‘Huge concern’ location disclosures will push sex offenders underground
Risk linked to sex offenders ‘escalate’ when individuals go under the radar, committee hears
Sex offenders being ‘driven underground’ post release from prison was a ‘serious issue’ the Probation Service faced, the committee heard. Photograph: iStock
Concerns have been expressed that disclosures of the location of convicted sex offenders after their release from prison will drive offenders “under the radar,” an Oireachtas committee on justice heard.
Caroline Counihan, RCNI legal policy director, said when sex offenders “go under the radar, that’s when the risk can escalate very very dramatically, and very quickly.”
Ms Counihan said she would have “huge concerns” over the handling of disclosures by authorities, and how much and to whom information would be provided to in local communities.
Vivian Geiran, director of the Probation Service, said he shared the concerns over notification. Sex offenders being “driven underground” post release from prison was a “serious issue” the service faced, he said.
Previous sex offenders posed a bigger threat when authorities and probation services did not know their locations, he said.
The Oireachtas justice committee was discussing a Government bill, Sex Offenders (Amendment) Bill 2018, and a similar private members’ bill of the same name from Maureen O’Sullivan TD.
Fianna Fáil justice spokesman Jim O’Callaghan said the issue was a “very complex and complicated area” to legislate for. The legislation would allow for electronic tagging of sexual offenders, and for orders restricting travel to foreign countries, if there is a suspicion the individual planned to engage in child sex tourism.
No silver bullet
Mr Geiran said the two pieces of legislation would be “very significant updates” to the probation services current legal framework.

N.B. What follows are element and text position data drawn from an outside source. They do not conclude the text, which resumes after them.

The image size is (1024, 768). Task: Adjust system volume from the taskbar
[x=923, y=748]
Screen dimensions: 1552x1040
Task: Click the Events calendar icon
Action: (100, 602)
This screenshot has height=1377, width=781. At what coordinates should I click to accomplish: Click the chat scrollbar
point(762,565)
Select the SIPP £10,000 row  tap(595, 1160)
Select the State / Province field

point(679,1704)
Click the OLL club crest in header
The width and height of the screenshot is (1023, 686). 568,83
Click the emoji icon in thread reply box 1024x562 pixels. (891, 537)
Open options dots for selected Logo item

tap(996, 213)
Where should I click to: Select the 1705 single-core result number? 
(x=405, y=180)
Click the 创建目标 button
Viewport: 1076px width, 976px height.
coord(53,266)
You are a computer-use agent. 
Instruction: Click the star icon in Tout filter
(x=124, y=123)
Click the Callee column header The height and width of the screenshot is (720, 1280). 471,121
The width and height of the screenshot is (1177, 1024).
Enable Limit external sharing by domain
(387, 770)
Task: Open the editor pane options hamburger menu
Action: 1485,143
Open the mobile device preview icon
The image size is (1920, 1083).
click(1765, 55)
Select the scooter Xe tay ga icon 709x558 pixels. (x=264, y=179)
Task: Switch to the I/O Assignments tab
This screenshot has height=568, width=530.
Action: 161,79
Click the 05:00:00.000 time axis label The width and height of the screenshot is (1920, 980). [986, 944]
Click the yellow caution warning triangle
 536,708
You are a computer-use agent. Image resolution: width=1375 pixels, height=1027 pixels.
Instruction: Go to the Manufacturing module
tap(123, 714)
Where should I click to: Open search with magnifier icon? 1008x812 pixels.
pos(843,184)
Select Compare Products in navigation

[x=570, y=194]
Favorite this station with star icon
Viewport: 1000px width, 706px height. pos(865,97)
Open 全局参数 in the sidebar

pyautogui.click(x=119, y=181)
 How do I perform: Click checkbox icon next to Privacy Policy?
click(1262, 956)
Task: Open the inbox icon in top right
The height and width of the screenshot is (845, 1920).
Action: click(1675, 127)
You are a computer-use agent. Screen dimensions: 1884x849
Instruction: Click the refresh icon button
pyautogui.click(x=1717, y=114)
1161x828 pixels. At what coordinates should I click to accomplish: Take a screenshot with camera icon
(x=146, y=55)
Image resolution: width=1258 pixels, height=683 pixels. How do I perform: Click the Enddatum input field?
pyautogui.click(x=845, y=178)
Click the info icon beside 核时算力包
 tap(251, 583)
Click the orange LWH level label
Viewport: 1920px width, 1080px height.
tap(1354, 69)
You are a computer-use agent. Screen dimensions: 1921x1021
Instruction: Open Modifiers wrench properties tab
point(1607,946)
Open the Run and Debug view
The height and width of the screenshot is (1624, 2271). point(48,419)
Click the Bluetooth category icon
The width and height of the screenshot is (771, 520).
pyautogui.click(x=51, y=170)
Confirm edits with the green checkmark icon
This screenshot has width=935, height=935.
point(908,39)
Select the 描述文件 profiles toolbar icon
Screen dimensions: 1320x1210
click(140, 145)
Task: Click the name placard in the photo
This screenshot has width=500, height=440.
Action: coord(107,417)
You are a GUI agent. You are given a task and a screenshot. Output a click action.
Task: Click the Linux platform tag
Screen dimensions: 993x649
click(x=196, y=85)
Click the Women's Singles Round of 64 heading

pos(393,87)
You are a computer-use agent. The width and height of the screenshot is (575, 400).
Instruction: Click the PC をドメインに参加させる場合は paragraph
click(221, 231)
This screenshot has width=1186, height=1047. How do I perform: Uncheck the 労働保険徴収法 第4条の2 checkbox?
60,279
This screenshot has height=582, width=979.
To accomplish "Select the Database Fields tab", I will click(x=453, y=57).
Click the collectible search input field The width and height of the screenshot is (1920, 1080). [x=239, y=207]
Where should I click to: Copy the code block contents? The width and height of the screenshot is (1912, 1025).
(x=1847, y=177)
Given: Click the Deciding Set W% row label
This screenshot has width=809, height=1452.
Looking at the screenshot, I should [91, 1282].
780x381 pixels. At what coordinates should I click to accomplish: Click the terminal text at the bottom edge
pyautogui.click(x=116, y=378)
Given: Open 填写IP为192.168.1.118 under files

However, he said there was “no silver bullet” such as electronic monitoring, when it came to preventing sexual offenders reoffending. Efforts to tackle repeat offending had to be couched in a “whole systematic approach,” aimed at rehabilitating the offender, he said.
Ita Burke, deputy director of the Probation Service, said managing sexual offenders through electronic monitoring was not as simple as “putting on a tag and walking away.”
Dr Margaret Fitzgerald-O’Reilly, a law lecturer in the University of Limerick, told the committee there were questions of the effectiveness of electronic monitoring of sex offenders.
“The research tells us electronic monitoring is very costly, and there is a general consensus it is not cost effective,” she said. Evidence showed successful approaches to preventing sex offenders committing further crimes were based on reintegrating and reconnecting them to society, rather than isolating the individuals after their prison sentence.
Officers from the Police Service in Northern Ireland (PSNI) also attended the committee hearing to take questions on the proposed legislation. Foreign travel orders are in place in Northern Ireland for sex offenders, suspected of planning to travel abroad to engage in child sex tourism.
PSNI Detective Superintendent Ryan Henderson told the committee “very very few” travel orders had been applied for in recent years.
Ms Counihan said the provisions would be “useful” for Irish authorities, even if it only had to be applied to one offender every five years.